## Begin Dataset extract

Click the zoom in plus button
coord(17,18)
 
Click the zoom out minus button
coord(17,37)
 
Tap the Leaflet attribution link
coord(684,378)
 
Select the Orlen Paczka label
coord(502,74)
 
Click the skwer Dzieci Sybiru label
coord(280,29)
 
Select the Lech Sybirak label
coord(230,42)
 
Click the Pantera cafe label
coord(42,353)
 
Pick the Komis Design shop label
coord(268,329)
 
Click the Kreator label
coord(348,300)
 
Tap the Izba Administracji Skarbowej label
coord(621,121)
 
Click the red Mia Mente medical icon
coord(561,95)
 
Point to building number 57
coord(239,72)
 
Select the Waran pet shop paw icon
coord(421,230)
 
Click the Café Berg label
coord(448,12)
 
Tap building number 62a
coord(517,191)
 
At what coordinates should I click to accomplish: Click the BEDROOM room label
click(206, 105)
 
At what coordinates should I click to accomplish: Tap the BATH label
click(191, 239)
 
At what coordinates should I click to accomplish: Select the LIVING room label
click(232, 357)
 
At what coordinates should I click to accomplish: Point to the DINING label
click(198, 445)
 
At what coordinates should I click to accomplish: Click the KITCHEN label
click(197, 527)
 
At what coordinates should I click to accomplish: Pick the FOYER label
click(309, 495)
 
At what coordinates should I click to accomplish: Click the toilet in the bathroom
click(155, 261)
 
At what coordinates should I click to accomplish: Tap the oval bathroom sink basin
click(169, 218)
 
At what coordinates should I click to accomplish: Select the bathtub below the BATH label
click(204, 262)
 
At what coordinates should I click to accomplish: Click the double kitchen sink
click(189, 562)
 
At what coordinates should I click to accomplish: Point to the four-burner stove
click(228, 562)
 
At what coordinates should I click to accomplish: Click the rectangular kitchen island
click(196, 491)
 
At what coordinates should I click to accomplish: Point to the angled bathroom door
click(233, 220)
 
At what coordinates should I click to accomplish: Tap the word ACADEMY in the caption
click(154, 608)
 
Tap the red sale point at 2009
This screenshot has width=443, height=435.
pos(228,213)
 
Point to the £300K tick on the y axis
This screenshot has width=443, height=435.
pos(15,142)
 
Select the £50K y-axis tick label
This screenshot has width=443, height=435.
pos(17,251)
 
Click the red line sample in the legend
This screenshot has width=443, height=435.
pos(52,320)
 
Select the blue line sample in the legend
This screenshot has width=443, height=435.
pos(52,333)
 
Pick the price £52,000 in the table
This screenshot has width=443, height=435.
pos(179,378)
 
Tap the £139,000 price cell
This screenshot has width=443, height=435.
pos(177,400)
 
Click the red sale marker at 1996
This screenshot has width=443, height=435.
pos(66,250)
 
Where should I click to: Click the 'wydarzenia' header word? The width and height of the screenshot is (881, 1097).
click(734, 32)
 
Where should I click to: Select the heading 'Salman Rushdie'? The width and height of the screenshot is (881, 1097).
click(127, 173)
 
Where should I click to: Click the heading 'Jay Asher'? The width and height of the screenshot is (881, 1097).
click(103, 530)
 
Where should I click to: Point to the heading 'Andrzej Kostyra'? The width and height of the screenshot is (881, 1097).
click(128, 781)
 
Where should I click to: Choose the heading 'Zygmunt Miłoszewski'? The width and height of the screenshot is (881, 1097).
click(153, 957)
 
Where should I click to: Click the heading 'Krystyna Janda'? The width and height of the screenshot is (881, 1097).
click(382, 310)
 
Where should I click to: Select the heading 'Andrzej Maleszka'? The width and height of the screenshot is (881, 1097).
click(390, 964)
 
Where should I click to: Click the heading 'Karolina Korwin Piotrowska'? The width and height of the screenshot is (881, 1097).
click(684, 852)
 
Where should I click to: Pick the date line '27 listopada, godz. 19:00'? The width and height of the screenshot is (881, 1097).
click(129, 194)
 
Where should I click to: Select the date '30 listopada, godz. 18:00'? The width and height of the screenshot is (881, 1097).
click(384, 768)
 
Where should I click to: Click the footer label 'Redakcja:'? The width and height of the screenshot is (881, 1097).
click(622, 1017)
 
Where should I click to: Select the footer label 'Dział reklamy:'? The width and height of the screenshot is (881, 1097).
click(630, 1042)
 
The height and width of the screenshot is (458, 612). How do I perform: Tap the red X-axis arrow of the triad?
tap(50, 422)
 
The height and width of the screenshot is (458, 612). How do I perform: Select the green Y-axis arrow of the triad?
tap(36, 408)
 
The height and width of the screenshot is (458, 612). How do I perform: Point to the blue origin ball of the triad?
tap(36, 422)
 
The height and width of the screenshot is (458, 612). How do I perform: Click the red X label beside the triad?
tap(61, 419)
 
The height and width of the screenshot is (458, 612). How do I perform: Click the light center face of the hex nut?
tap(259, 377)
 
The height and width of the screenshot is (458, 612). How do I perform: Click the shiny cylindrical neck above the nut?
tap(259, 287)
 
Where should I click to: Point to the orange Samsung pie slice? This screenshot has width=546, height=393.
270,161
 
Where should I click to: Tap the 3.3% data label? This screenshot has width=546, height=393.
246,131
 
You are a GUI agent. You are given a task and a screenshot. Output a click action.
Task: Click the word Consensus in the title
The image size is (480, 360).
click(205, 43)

## End Dataset extract

Exercise aim
Reproduce every item above, line for line, with no changes.

Result below
Click the zoom in plus button
coord(17,18)
 
Click the zoom out minus button
coord(17,37)
 
Tap the Leaflet attribution link
coord(684,378)
 
Select the Orlen Paczka label
coord(502,74)
 
Click the skwer Dzieci Sybiru label
coord(280,29)
 
Select the Lech Sybirak label
coord(230,42)
 
Click the Pantera cafe label
coord(42,353)
 
Pick the Komis Design shop label
coord(268,329)
 
Click the Kreator label
coord(348,300)
 
Tap the Izba Administracji Skarbowej label
coord(621,121)
 
Click the red Mia Mente medical icon
coord(561,95)
 
Point to building number 57
coord(239,72)
 
Select the Waran pet shop paw icon
coord(421,230)
 
Click the Café Berg label
coord(448,12)
 
Tap building number 62a
coord(517,191)
 
At what coordinates should I click to accomplish: Click the BEDROOM room label
click(206, 105)
 
At what coordinates should I click to accomplish: Tap the BATH label
click(191, 239)
 
At what coordinates should I click to accomplish: Select the LIVING room label
click(232, 357)
 
At what coordinates should I click to accomplish: Point to the DINING label
click(198, 445)
 
At what coordinates should I click to accomplish: Click the KITCHEN label
click(197, 527)
 
At what coordinates should I click to accomplish: Pick the FOYER label
click(309, 495)
 
At what coordinates should I click to accomplish: Click the toilet in the bathroom
click(155, 261)
 
At what coordinates should I click to accomplish: Tap the oval bathroom sink basin
click(169, 218)
 
At what coordinates should I click to accomplish: Select the bathtub below the BATH label
click(204, 262)
 
At what coordinates should I click to accomplish: Click the double kitchen sink
click(189, 562)
 
At what coordinates should I click to accomplish: Point to the four-burner stove
click(228, 562)
 
At what coordinates should I click to accomplish: Click the rectangular kitchen island
click(196, 491)
 
At what coordinates should I click to accomplish: Point to the angled bathroom door
click(233, 220)
 
At what coordinates should I click to accomplish: Tap the word ACADEMY in the caption
click(154, 608)
 
Tap the red sale point at 2009
This screenshot has width=443, height=435.
pos(228,213)
 
Point to the £300K tick on the y axis
This screenshot has width=443, height=435.
pos(15,142)
 
Select the £50K y-axis tick label
This screenshot has width=443, height=435.
pos(17,251)
 
Click the red line sample in the legend
This screenshot has width=443, height=435.
pos(52,320)
 
Select the blue line sample in the legend
This screenshot has width=443, height=435.
pos(52,333)
 
Pick the price £52,000 in the table
This screenshot has width=443, height=435.
pos(179,378)
 
Tap the £139,000 price cell
This screenshot has width=443, height=435.
pos(177,400)
 
Click the red sale marker at 1996
This screenshot has width=443, height=435.
pos(66,250)
 
Where should I click to: Click the 'wydarzenia' header word? The width and height of the screenshot is (881, 1097).
click(734, 32)
 
Where should I click to: Select the heading 'Salman Rushdie'? The width and height of the screenshot is (881, 1097).
click(127, 173)
 
Where should I click to: Click the heading 'Jay Asher'? The width and height of the screenshot is (881, 1097).
click(103, 530)
 
Where should I click to: Point to the heading 'Andrzej Kostyra'? The width and height of the screenshot is (881, 1097).
click(128, 781)
 
Where should I click to: Choose the heading 'Zygmunt Miłoszewski'? The width and height of the screenshot is (881, 1097).
click(153, 957)
 
Where should I click to: Click the heading 'Krystyna Janda'? The width and height of the screenshot is (881, 1097).
click(382, 310)
 
Where should I click to: Select the heading 'Andrzej Maleszka'? The width and height of the screenshot is (881, 1097).
click(390, 964)
 
Where should I click to: Click the heading 'Karolina Korwin Piotrowska'? The width and height of the screenshot is (881, 1097).
click(684, 852)
 
Where should I click to: Pick the date line '27 listopada, godz. 19:00'? The width and height of the screenshot is (881, 1097).
click(129, 194)
 
Where should I click to: Select the date '30 listopada, godz. 18:00'? The width and height of the screenshot is (881, 1097).
click(384, 768)
 
Where should I click to: Click the footer label 'Redakcja:'? The width and height of the screenshot is (881, 1097).
click(622, 1017)
 
Where should I click to: Select the footer label 'Dział reklamy:'? The width and height of the screenshot is (881, 1097).
click(630, 1042)
 
The height and width of the screenshot is (458, 612). How do I perform: Tap the red X-axis arrow of the triad?
tap(50, 422)
 
The height and width of the screenshot is (458, 612). How do I perform: Select the green Y-axis arrow of the triad?
tap(36, 408)
 
The height and width of the screenshot is (458, 612). How do I perform: Point to the blue origin ball of the triad?
tap(36, 422)
 
The height and width of the screenshot is (458, 612). How do I perform: Click the red X label beside the triad?
tap(61, 419)
 
The height and width of the screenshot is (458, 612). How do I perform: Click the light center face of the hex nut?
tap(259, 377)
 
The height and width of the screenshot is (458, 612). How do I perform: Click the shiny cylindrical neck above the nut?
tap(259, 287)
 
Where should I click to: Point to the orange Samsung pie slice? This screenshot has width=546, height=393.
270,161
 
Where should I click to: Tap the 3.3% data label? This screenshot has width=546, height=393.
246,131
 
You are a GUI agent. You are given a task and a screenshot. Output a click action.
Task: Click the word Consensus in the title
The image size is (480, 360).
click(205, 43)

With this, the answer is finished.